┌────────
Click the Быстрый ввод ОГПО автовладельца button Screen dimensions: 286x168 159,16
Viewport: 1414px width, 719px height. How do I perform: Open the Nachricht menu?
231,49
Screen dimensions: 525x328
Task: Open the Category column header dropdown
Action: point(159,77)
└────────
▶ [Task item]:
When you reply, retype each line exactly as it appears above.

▶ [Your solution]:
Click the Быстрый ввод ОГПО автовладельца button Screen dimensions: 286x168 159,16
Viewport: 1414px width, 719px height. How do I perform: Open the Nachricht menu?
231,49
Screen dimensions: 525x328
Task: Open the Category column header dropdown
Action: point(159,77)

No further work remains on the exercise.